Can you be alive yet not be living? Aruna Shanbaug can’t say because she is dead. She couldn’t say when she was alive either.
For 42 long years unnatural causes forced life on her. That’s what her medical history says. She is dead today owing to natural causes. That’s what her death certificate will now say.
And we all played God to give her life she couldn’t lead for over four decades for a crime she did not commit but suffered.
The facts of the case are well known. In November, 1973, Aruna a junior nurse at Mumbai’s KEM Hospital, was forcibly sodomised by a ward boy who first choked her with a dog chain to subdue her.
The choking cut off oxygen supply to her brain. Her brain stem was injured and so was her cervical cord. She developed blindness as well.
But the police registered a case only of robbery and attempted murder. Why? The doctors at the hospital perhaps thought public knowledge of sodomy would stigmatise her life and did not disclose it to anyone. They played God.
The rapist was caught but tried only for assault and robbery. No policeman, no lawyer, no one thought it fit to check the case facts a second time. That fellow was out of jail after seven years in jail and we don’t know how many more Aruna’s were left in his wake. Neither the police, nor the courts, nor the hospital,have any photographic evidence of the rapist!
Aruna was better off dead than survive a vegetable. But she couldn’t even know that. She was kept in the hospital. The nurses cared for her. They were happy they were caring for her. They fought against the Bombay Municipal Corporation which was thinking of getting Aruna to vacate her hospital bed. They wanted her to live at all costs. They would care for her at all costs. Whether it mattered to her or not, whether she liked it or not, whether she had a say in it or not. They played God.
The days passed, turned into weeks. Weeks turned into months and months into years and years into decades. Her fellow nurses aged, neared retirement, or even retired, had children and grand children of their own. They continued to take care of Aruna. Her features became older, the skin rougher, the hair grey. She attained the age of retirement, but she didn’t know it. She turned 60 two years later, but she didn’t know it. In fact, she never knew how she lived all these 42 years.
And yet we wouldn’t relent.
Journalist Pinki Virani wanted euthanasia for Aruna. India has no euthanasia law. The Supreme Court took up the case. It ruled in favour of passive euthanasia. But with a rider. It is not applicable in Aruna’s case. Why?
This is what the 2011 judgment says: “From the above examination by the team of doctors, it cannot be said that Aruna Shanbaug is dead. Whatever the condition of her cortex, her brain stem is certainly alive. She does not need a heart--lung machine. She breathes on her own without the help of a respirator. She digests food, and her body performs other involuntary function without any help. From the CD (which we had screened in the courtroom on 2.3.2011 in the presence of counsels and others) it appears that she can certainly not be called dead. She was making some sounds, blinking, eating food put in her mouth, and even licking with her tongue morsels on her mouth.”

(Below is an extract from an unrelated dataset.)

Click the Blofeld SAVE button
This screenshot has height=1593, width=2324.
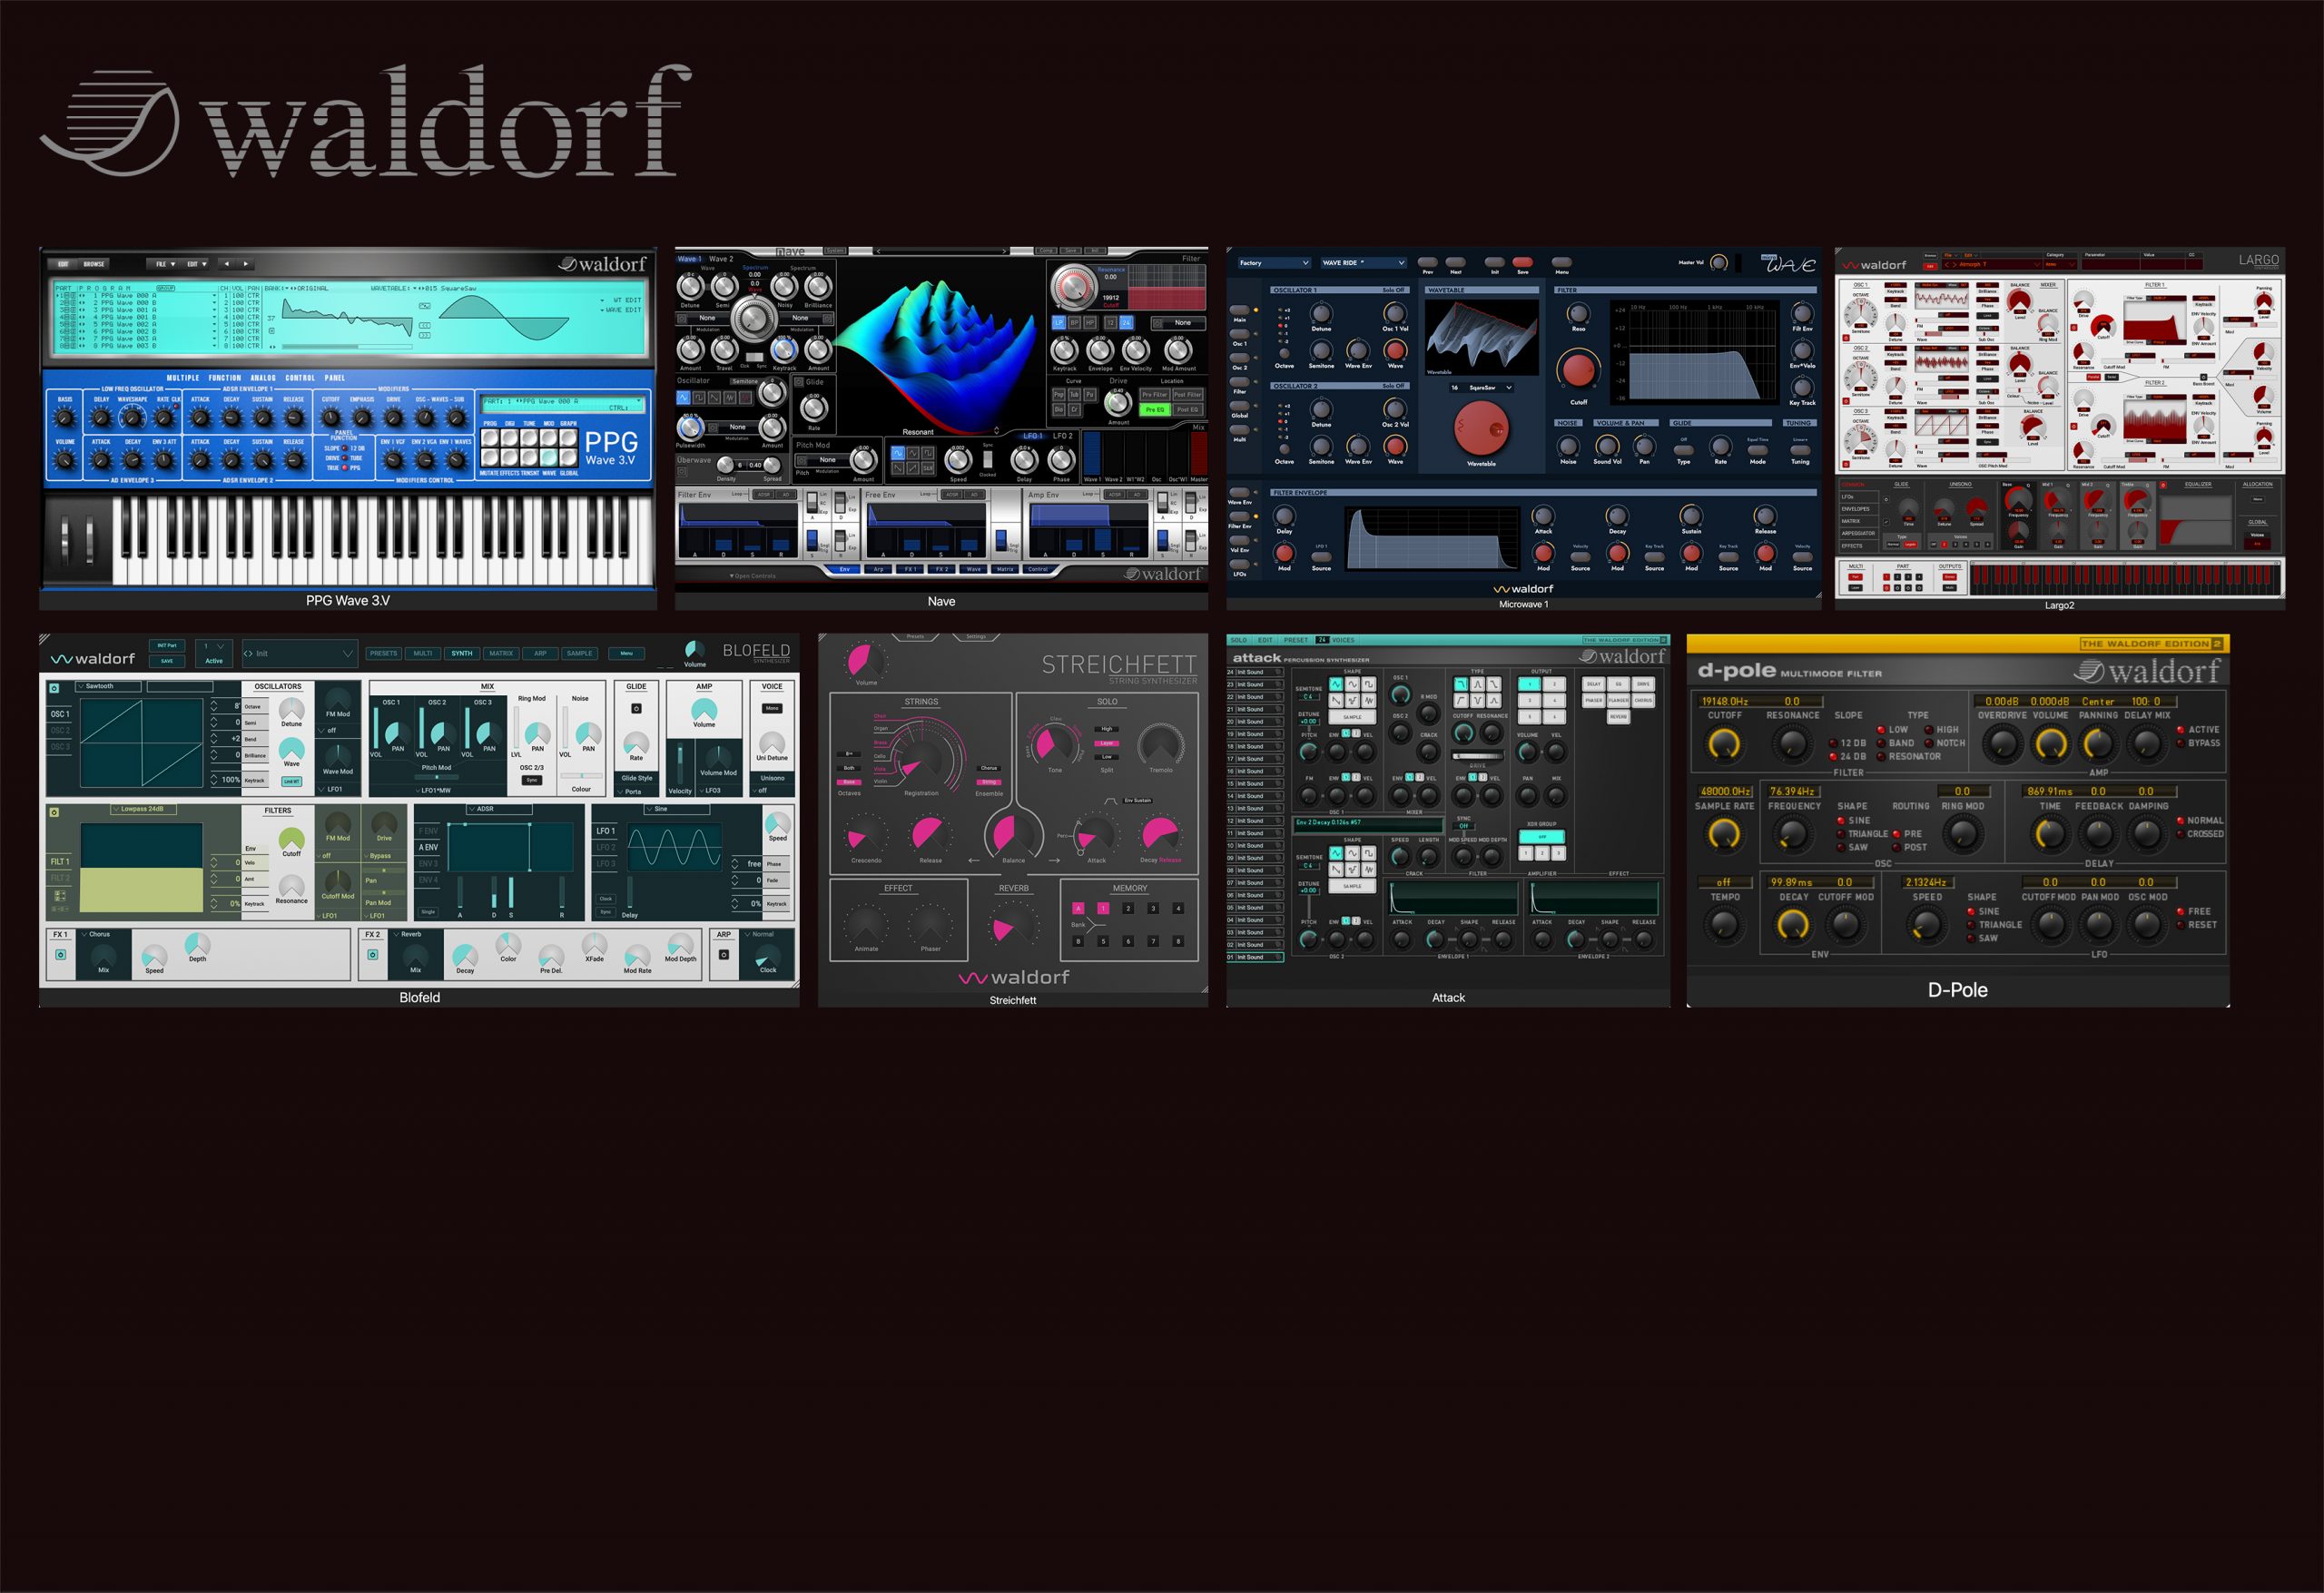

The court hardly saw any possibility of remission but the question was “whether her life support system (which is done by feeding her) should be withdrawn, and at whose instance?” Such a decision is taken by the immediate family or close relatives or in the absence of any of them – as in Aruna’s case – “a person or a body of persons acting as a next friend”.
The court went on to state that “it is the KEM hospital staff, who have been amazingly caring for her day and night for so many long years, who really are her next friends, and not Ms. Pinky
Virani who has only visited her on few occasions and written a book on her”.
And so, came the order: “Hence it is for the KEM hospital staff to take that decision. The KEM hospital staff have clearly expressed their wish that Aruna Shanbaug should be allowed to live.”
Finally everything boiled down to who was her friend -- the nurses who wanted her to live or Virani who wanted her to die.
The critical, larger, unemotional, pragmatic, path-breaking, scientific, fundamental, constitutional question of whether Aruna’s case on the basis of medical assessment and prognosis of her condition merited passive euthanasia was decided on the basis of who could legally decide her fate and who had already decided that her life had to be prolonged. Who played God?
Post-Script:
Today, Pragna Pai, former Dean of KEM Hospital was asked why they were against passive euthanasia for Aruna. She said: “Our belief system doesn't allow us to play God and decide death and birth. It was that reason. Personally I felt she needed routine comfort. The nurses felt they could take care. She was after all an ex colleague. And since her family abandoned her it was even a reason to take care of her.” In any case, they did not have her consent for euthanasia, she added.